** START OF Data provided **

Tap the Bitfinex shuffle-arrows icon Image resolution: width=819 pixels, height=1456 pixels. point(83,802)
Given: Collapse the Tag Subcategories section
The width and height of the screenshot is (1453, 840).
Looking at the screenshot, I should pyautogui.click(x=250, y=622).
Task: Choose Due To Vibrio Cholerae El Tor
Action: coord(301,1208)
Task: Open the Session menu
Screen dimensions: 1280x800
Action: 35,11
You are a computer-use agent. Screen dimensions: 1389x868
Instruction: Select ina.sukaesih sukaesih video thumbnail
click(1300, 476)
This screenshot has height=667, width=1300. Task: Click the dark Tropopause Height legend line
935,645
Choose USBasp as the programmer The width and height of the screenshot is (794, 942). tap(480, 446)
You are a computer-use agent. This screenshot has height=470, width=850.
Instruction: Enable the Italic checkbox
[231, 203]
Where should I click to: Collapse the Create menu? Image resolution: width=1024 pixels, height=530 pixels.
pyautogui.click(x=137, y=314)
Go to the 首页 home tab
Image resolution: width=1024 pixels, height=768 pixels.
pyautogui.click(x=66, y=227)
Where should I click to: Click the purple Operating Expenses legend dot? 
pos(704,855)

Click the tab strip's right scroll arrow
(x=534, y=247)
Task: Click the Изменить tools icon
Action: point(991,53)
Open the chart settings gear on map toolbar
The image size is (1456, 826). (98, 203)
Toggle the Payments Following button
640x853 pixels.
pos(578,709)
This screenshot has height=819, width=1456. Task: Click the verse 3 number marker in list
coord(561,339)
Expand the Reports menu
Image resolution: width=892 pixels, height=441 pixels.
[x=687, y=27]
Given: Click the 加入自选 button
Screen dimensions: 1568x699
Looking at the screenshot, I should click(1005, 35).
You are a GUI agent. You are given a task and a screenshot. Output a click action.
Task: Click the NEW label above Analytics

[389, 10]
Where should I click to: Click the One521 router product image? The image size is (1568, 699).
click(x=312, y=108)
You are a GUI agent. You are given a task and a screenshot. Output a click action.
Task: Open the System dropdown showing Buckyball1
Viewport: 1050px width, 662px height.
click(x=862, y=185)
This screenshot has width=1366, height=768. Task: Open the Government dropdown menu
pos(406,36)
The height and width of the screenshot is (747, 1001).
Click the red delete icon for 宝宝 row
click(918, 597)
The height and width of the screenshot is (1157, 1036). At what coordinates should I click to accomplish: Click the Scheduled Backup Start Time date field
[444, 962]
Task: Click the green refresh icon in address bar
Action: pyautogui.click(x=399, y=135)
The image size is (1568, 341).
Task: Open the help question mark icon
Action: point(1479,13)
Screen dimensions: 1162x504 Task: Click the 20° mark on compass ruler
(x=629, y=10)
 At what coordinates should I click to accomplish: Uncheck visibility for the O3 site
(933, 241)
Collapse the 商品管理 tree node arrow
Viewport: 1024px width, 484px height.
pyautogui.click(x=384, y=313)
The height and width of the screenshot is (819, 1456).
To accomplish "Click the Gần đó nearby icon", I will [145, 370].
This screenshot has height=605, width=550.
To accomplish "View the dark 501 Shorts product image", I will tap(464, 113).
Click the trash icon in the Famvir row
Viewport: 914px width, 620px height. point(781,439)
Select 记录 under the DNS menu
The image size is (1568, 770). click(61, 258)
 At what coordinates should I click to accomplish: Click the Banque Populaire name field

** END OF Data provided **

▸ **Set task**
Convert the data above into a JSON list of strings, with each line as its own string and blank lines omitted.

▸ **Solution for this problem**
[
  "Tap the Bitfinex shuffle-arrows icon Image resolution: width=819 pixels, height=1456 pixels. point(83,802)",
  "Given: Collapse the Tag Subcategories section",
  "The width and height of the screenshot is (1453, 840).",
  "Looking at the screenshot, I should pyautogui.click(x=250, y=622).",
  "Task: Choose Due To Vibrio Cholerae El Tor",
  "Action: coord(301,1208)",
  "Task: Open the Session menu",
  "Screen dimensions: 1280x800",
  "Action: 35,11",
  "You are a computer-use agent. Screen dimensions: 1389x868",
  "Instruction: Select ina.sukaesih sukaesih video thumbnail",
  "click(1300, 476)",
  "This screenshot has height=667, width=1300. Task: Click the dark Tropopause Height legend line",
  "935,645",
  "Choose USBasp as the programmer The width and height of the screenshot is (794, 942). tap(480, 446)",
  "You are a computer-use agent. This screenshot has height=470, width=850.",
  "Instruction: Enable the Italic checkbox",
  "[231, 203]",
  "Where should I click to: Collapse the Create menu? Image resolution: width=1024 pixels, height=530 pixels.",
  "pyautogui.click(x=137, y=314)",
  "Go to the 首页 home tab",
  "Image resolution: width=1024 pixels, height=768 pixels.",
  "pyautogui.click(x=66, y=227)",
  "Where should I click to: Click the purple Operating Expenses legend dot? ",
  "pos(704,855)",
  "Click the tab strip's right scroll arrow",
  "(x=534, y=247)",
  "Task: Click the Изменить tools icon",
  "Action: point(991,53)",
  "Open the chart settings gear on map toolbar",
  "The image size is (1456, 826). (98, 203)",
  "Toggle the Payments Following button",
  "640x853 pixels.",
  "pos(578,709)",
  "This screenshot has height=819, width=1456. Task: Click the verse 3 number marker in list",
  "coord(561,339)",
  "Expand the Reports menu",
  "Image resolution: width=892 pixels, height=441 pixels.",
  "[x=687, y=27]",
  "Given: Click the 加入自选 button",
  "Screen dimensions: 1568x699",
  "Looking at the screenshot, I should click(1005, 35).",
  "You are a GUI agent. You are given a task and a screenshot. Output a click action.",
  "Task: Click the NEW label above Analytics",
  "[389, 10]",
  "Where should I click to: Click the One521 router product image? The image size is (1568, 699).",
  "click(x=312, y=108)",
  "You are a GUI agent. You are given a task and a screenshot. Output a click action.",
  "Task: Open the System dropdown showing Buckyball1",
  "Viewport: 1050px width, 662px height.",
  "click(x=862, y=185)",
  "This screenshot has width=1366, height=768. Task: Open the Government dropdown menu",
  "pos(406,36)",
  "The height and width of the screenshot is (747, 1001).",
  "Click the red delete icon for 宝宝 row",
  "click(918, 597)",
  "The height and width of the screenshot is (1157, 1036). At what coordinates should I click to accomplish: Click the Scheduled Backup Start Time date field",
  "[444, 962]",
  "Task: Click the green refresh icon in address bar",
  "Action: pyautogui.click(x=399, y=135)",
  "The image size is (1568, 341).",
  "Task: Open the help question mark icon",
  "Action: point(1479,13)",
  "Screen dimensions: 1162x504 Task: Click the 20° mark on compass ruler",
  "(x=629, y=10)",
  " At what coordinates should I click to accomplish: Uncheck visibility for the O3 site",
  "(933, 241)",
  "Collapse the 商品管理 tree node arrow",
  "Viewport: 1024px width, 484px height.",
  "pyautogui.click(x=384, y=313)",
  "The height and width of the screenshot is (819, 1456).",
  "To accomplish \"Click the Gần đó nearby icon\", I will [145, 370].",
  "This screenshot has height=605, width=550.",
  "To accomplish \"View the dark 501 Shorts product image\", I will tap(464, 113).",
  "Click the trash icon in the Famvir row",
  "Viewport: 914px width, 620px height. point(781,439)",
  "Select 记录 under the DNS menu",
  "The image size is (1568, 770). click(61, 258)",
  " At what coordinates should I click to accomplish: Click the Banque Populaire name field"
]